*Extracted data*
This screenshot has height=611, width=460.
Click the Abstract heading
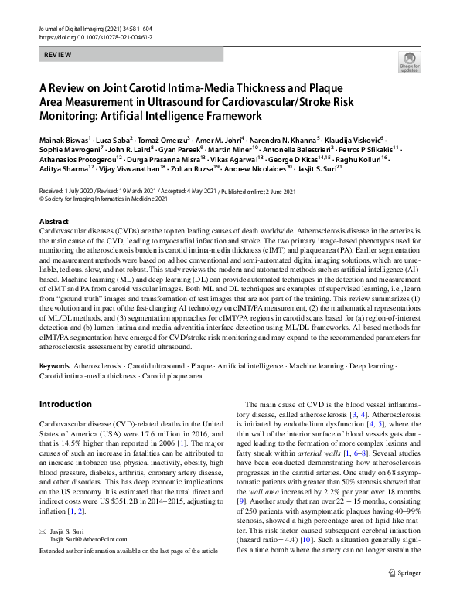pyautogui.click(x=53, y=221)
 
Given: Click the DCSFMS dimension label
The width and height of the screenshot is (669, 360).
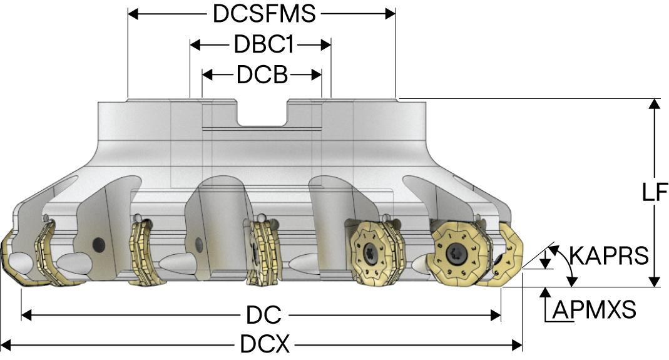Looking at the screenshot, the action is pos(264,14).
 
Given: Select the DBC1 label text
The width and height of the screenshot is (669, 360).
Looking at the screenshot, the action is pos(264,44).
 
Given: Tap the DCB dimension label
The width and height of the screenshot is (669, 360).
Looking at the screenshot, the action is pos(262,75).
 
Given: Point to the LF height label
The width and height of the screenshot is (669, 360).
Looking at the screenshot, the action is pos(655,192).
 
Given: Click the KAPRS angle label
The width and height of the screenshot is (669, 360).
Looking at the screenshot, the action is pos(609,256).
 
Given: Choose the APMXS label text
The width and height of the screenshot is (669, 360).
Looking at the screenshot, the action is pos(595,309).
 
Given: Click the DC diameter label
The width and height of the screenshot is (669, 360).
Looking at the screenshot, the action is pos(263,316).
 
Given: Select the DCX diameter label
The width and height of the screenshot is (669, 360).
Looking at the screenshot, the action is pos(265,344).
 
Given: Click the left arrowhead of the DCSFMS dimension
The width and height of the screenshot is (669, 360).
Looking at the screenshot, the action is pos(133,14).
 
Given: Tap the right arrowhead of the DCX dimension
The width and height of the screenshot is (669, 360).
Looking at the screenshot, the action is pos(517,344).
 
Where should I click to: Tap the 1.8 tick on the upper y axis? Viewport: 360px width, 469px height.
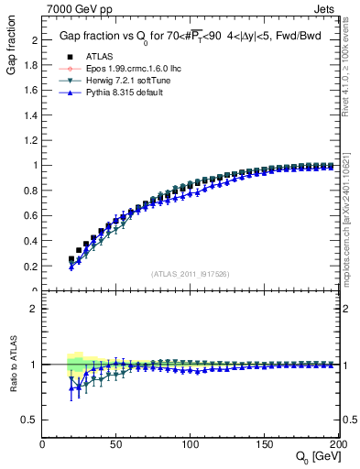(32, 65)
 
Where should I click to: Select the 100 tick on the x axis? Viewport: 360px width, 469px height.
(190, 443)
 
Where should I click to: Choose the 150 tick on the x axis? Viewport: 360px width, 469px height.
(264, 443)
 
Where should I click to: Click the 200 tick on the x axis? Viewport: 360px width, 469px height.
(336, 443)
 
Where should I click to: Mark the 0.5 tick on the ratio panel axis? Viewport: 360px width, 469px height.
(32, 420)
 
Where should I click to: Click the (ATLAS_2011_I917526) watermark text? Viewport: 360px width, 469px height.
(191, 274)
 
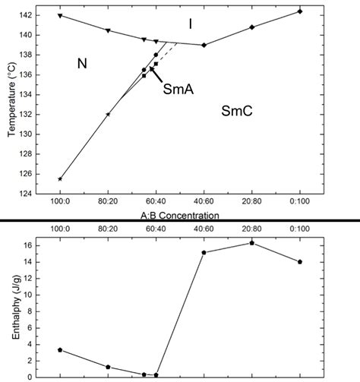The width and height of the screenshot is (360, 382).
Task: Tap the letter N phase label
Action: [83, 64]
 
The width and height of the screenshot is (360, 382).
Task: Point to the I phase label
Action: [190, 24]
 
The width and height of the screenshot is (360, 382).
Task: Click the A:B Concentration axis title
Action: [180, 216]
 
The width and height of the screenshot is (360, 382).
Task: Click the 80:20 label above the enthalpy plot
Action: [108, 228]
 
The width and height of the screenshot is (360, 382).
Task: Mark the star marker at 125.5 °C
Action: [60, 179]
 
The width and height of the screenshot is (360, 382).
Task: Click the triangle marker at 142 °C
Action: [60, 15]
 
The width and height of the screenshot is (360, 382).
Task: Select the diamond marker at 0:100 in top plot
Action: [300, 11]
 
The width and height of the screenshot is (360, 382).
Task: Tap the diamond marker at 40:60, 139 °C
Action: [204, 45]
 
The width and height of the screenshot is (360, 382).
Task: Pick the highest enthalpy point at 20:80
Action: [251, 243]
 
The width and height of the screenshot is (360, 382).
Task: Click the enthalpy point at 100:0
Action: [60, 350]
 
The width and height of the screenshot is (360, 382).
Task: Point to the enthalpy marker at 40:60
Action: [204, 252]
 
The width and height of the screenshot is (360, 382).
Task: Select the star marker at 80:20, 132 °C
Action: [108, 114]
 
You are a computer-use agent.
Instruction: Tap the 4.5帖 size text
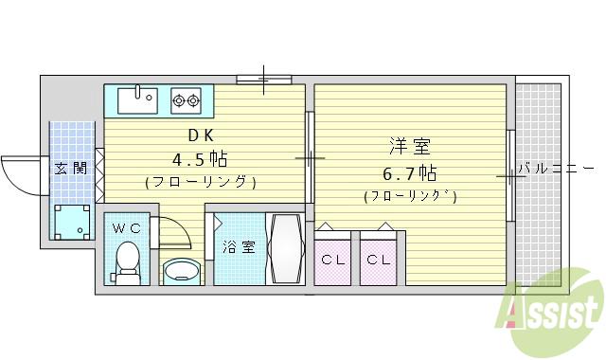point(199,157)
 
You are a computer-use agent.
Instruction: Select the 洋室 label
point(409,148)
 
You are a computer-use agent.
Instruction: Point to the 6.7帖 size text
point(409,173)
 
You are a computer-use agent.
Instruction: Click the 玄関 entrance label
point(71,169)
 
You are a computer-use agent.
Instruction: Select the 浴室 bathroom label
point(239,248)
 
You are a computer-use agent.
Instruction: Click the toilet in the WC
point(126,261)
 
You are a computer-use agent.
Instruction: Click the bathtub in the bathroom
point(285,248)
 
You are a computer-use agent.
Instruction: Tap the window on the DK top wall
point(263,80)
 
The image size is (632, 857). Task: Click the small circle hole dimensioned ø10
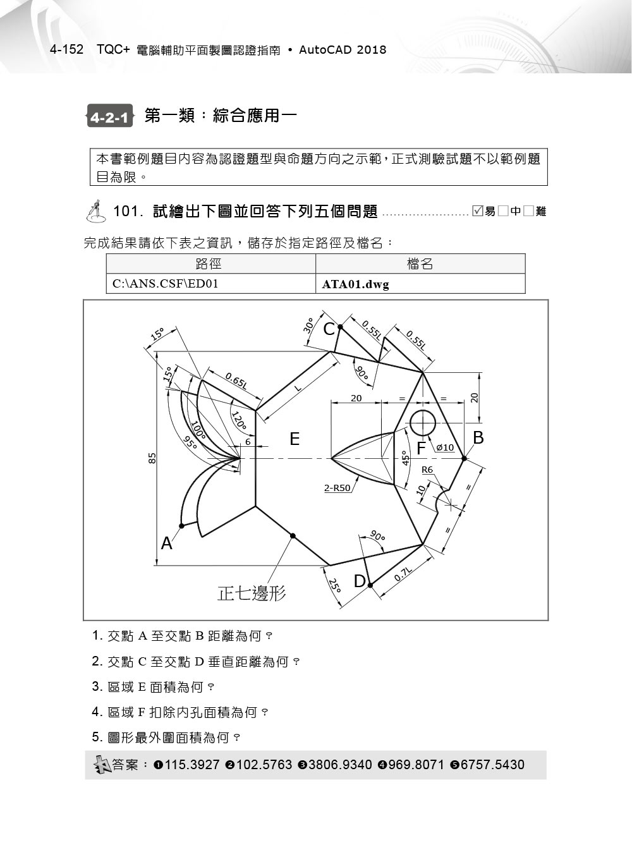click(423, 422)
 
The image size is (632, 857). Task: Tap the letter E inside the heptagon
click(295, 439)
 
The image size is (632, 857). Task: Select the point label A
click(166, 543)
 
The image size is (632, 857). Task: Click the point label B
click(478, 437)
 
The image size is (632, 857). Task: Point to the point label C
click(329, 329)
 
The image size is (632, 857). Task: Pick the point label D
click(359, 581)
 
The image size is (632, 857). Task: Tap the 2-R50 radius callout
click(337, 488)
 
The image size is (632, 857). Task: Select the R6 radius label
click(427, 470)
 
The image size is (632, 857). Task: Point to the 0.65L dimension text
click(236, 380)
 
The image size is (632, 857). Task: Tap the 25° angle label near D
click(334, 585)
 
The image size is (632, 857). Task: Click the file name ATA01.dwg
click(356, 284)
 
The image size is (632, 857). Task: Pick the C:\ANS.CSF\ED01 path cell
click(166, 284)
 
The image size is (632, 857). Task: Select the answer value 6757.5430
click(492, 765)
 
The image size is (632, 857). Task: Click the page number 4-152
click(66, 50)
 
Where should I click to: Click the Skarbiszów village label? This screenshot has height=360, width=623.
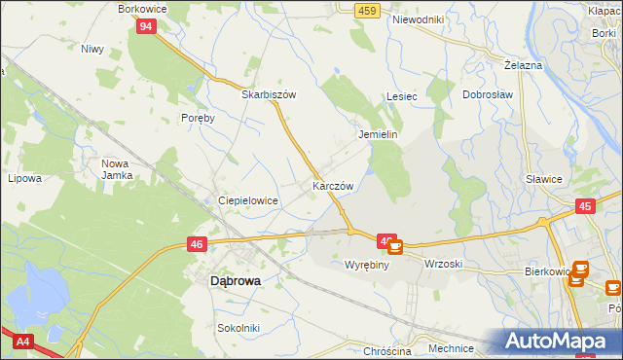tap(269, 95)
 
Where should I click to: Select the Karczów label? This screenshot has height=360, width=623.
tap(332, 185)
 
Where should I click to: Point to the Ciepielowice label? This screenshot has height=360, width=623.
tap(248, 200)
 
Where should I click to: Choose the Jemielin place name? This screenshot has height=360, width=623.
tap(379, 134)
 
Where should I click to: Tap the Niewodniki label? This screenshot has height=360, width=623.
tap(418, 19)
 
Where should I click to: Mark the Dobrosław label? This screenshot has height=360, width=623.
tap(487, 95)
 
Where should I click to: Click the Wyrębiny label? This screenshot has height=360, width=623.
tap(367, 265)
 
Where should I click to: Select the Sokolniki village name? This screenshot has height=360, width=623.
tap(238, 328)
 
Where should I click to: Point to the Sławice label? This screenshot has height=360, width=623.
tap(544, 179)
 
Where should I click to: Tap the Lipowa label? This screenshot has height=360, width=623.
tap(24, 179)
* * *
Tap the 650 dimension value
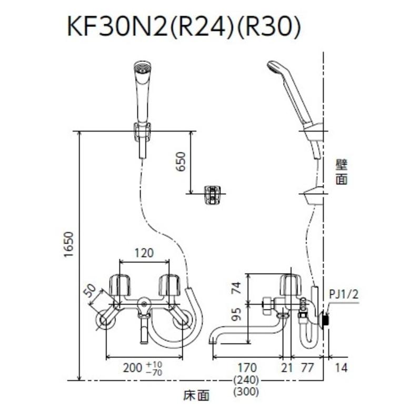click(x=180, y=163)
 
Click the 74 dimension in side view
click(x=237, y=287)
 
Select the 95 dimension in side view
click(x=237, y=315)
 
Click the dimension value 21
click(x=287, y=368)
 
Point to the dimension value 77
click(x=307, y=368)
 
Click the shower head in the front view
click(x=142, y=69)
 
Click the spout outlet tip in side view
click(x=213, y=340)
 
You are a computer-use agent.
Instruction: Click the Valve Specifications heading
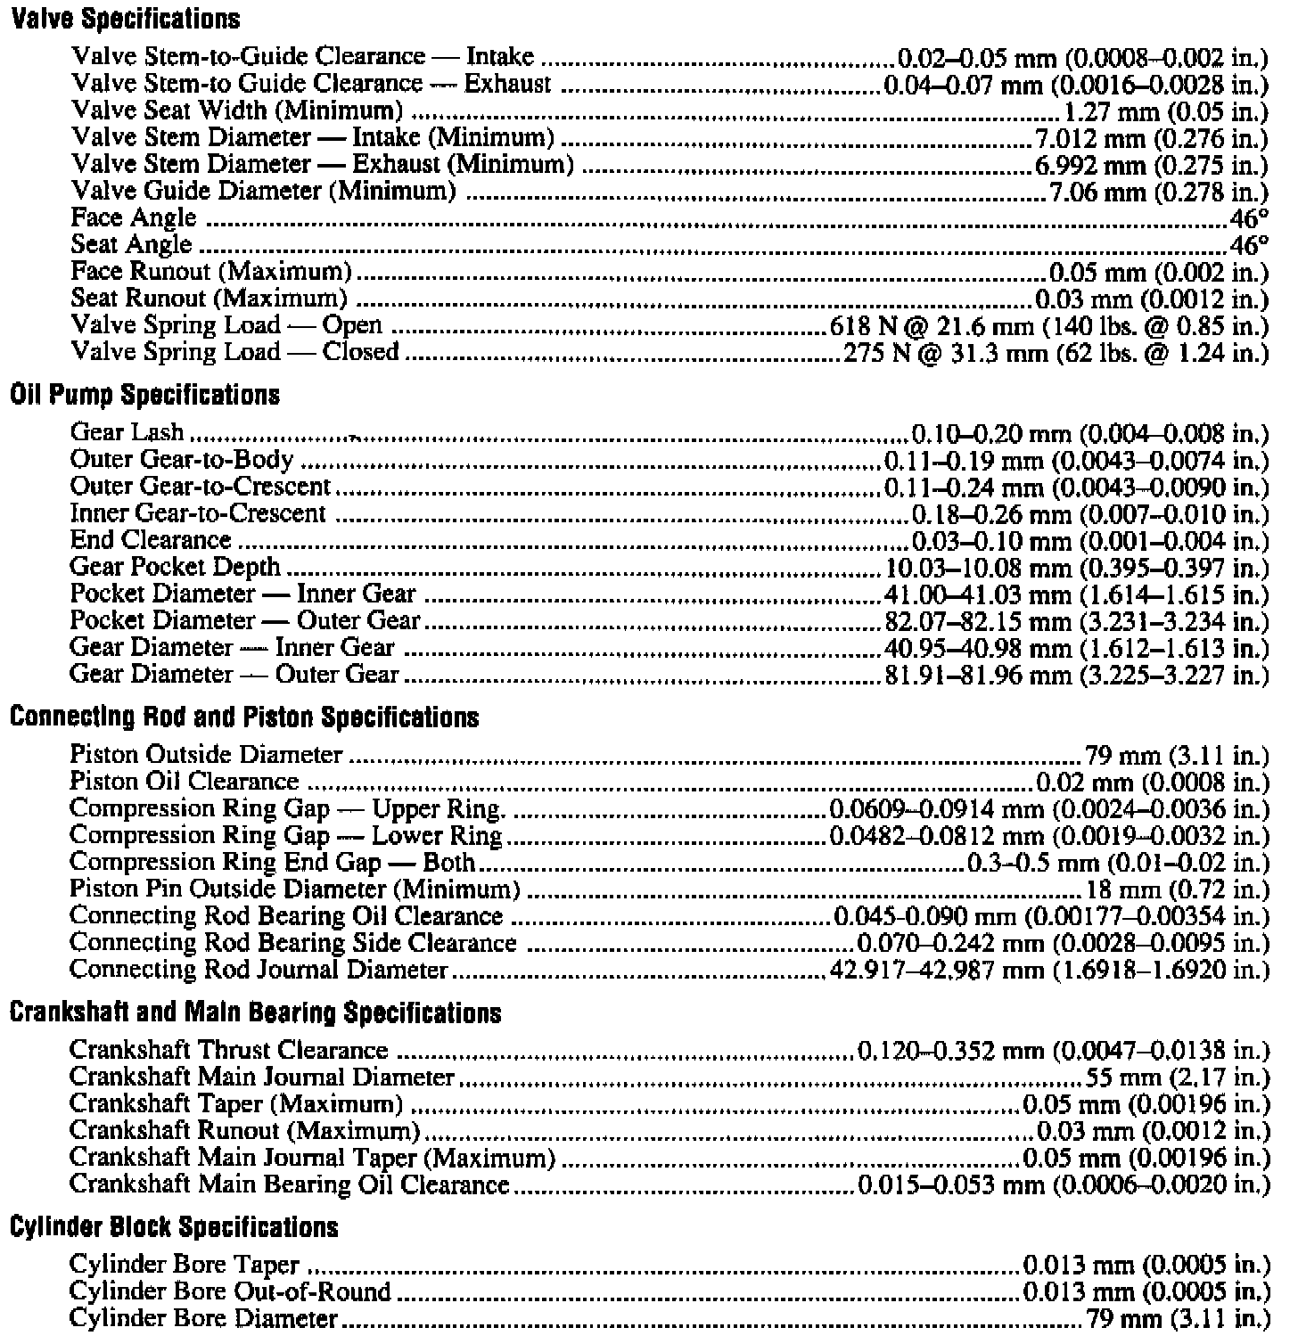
--
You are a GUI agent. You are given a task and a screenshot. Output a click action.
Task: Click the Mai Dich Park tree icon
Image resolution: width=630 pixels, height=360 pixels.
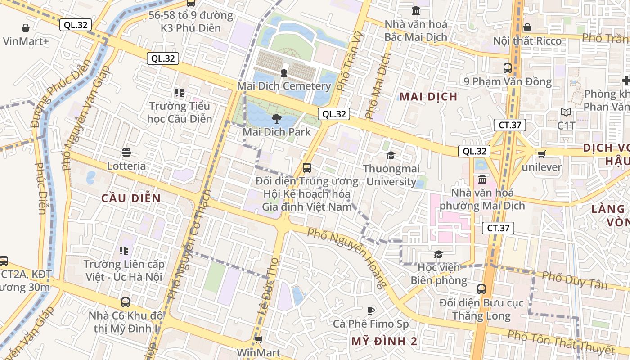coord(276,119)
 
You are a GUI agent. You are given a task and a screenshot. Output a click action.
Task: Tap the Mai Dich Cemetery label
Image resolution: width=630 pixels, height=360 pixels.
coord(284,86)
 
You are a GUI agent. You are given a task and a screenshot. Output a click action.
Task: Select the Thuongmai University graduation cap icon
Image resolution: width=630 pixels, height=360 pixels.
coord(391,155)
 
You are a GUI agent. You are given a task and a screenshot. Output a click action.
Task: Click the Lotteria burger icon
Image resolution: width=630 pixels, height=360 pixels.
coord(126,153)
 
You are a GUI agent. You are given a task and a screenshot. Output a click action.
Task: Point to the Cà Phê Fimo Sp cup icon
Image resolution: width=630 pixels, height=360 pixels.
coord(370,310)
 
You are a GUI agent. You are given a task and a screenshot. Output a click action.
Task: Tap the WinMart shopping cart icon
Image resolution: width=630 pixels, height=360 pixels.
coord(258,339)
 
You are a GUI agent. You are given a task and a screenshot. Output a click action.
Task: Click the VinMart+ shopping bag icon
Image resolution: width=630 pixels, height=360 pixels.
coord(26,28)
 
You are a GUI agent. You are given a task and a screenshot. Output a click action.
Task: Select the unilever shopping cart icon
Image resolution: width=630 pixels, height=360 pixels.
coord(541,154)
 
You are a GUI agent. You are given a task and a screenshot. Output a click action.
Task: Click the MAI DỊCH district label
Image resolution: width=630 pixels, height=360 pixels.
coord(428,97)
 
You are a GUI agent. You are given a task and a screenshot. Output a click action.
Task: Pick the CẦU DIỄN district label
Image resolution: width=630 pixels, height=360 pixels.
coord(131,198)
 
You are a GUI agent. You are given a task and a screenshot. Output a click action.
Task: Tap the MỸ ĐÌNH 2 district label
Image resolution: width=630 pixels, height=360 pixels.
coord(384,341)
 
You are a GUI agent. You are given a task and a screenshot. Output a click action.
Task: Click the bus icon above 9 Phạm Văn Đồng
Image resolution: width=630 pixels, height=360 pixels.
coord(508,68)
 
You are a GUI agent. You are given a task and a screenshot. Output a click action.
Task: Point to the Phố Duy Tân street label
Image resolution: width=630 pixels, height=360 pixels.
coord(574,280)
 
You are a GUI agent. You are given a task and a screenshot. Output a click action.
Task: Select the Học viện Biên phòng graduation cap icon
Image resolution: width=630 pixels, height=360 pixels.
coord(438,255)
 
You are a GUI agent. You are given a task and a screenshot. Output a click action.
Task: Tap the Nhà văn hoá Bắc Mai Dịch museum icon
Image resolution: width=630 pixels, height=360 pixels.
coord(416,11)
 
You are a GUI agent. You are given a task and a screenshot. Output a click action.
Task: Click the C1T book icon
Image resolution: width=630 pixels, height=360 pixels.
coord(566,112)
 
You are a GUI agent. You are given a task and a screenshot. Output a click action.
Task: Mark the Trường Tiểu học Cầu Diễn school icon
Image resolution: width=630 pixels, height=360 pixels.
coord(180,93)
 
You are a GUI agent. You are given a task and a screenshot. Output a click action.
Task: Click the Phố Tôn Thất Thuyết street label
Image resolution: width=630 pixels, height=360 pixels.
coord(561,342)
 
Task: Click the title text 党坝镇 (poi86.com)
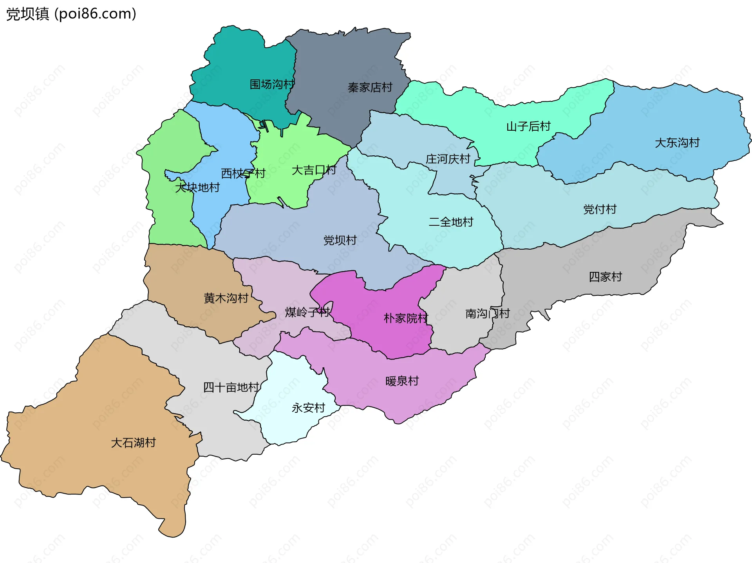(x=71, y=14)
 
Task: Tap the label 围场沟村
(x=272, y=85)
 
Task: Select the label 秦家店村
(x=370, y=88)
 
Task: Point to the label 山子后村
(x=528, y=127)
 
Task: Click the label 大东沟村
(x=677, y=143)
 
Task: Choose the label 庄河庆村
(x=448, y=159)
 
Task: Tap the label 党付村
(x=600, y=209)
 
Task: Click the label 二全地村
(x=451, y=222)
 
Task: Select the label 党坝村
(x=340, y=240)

*Goal of the exercise*
Print the data between the lines holding "Tap the 650 dimension value" and "Instruction: Click the Valve", inclusive, leaving out the pictures.

*Written response*
Tap the 650 dimension value
click(x=180, y=163)
 
Click the 74 dimension in side view
click(x=237, y=287)
 
Select the 95 dimension in side view
click(x=237, y=315)
 
Click the dimension value 21
click(x=287, y=368)
 
Point to the dimension value 77
click(x=307, y=368)
 
Click the shower head in the front view
click(x=142, y=69)
 
Click the spout outlet tip in side view
click(x=213, y=340)
 
You are a computer-use agent.
Instruction: Click the Valve Specifications heading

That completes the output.